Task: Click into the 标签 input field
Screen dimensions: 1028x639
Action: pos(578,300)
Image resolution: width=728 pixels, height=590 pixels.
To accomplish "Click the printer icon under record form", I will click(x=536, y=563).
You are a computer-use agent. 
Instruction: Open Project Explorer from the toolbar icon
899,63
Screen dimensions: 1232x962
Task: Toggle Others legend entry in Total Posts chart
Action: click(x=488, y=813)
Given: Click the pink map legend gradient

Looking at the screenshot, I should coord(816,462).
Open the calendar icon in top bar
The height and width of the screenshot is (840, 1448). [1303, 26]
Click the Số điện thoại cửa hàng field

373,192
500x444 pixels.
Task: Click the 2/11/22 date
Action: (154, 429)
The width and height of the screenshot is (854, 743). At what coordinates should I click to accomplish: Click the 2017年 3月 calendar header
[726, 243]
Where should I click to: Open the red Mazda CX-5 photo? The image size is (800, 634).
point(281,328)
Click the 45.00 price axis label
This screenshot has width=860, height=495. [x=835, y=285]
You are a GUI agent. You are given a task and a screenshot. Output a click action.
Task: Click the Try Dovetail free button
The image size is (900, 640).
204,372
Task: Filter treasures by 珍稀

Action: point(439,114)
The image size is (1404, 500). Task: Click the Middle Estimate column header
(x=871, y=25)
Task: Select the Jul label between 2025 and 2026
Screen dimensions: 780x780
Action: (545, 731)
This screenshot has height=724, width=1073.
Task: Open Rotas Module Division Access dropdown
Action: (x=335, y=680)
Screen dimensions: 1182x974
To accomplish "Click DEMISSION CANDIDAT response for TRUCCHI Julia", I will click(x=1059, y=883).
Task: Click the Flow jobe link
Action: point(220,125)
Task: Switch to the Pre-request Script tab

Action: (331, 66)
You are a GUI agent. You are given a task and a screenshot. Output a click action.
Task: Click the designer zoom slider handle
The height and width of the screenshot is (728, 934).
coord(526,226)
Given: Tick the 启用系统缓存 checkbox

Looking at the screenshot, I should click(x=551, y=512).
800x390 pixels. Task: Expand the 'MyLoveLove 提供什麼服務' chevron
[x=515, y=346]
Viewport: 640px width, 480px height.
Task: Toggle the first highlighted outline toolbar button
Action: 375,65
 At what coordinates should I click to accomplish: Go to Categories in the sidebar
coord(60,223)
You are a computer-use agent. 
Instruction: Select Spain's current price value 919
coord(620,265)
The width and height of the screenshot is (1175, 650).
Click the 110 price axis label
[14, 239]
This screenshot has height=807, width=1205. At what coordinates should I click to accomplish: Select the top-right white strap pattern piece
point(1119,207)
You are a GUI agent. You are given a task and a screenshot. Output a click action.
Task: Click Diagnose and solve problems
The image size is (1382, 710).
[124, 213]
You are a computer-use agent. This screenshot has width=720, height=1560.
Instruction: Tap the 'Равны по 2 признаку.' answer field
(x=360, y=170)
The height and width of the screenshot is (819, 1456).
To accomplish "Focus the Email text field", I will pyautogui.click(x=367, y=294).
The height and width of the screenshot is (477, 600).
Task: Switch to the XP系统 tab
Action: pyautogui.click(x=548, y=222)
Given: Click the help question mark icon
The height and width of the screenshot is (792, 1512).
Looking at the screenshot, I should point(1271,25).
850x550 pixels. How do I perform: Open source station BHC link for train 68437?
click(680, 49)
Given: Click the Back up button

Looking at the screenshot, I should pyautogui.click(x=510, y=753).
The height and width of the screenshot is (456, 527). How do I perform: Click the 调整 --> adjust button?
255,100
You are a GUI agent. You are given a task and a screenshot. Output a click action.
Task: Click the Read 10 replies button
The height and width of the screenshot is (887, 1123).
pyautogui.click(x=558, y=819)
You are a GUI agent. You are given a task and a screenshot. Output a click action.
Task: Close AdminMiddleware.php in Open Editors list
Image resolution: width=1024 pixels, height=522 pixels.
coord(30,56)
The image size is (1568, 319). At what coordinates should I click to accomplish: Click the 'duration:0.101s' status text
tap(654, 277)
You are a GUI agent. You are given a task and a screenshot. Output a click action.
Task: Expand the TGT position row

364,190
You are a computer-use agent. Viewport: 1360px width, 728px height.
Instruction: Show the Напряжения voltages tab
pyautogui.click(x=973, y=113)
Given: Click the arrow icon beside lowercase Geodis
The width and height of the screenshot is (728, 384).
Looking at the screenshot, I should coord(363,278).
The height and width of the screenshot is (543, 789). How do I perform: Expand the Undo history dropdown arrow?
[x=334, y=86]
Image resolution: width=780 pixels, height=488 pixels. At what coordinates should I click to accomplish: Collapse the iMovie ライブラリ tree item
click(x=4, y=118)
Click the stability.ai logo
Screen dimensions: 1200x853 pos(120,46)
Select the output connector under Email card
------------------------------------------------------------------------
AIM OF THE TASK: All lines above containing the string "under" are to be collected.

TASK OUTPUT:
To accomplish "Click the printer icon under record form", I will click(x=536, y=563).
Select the output connector under Email card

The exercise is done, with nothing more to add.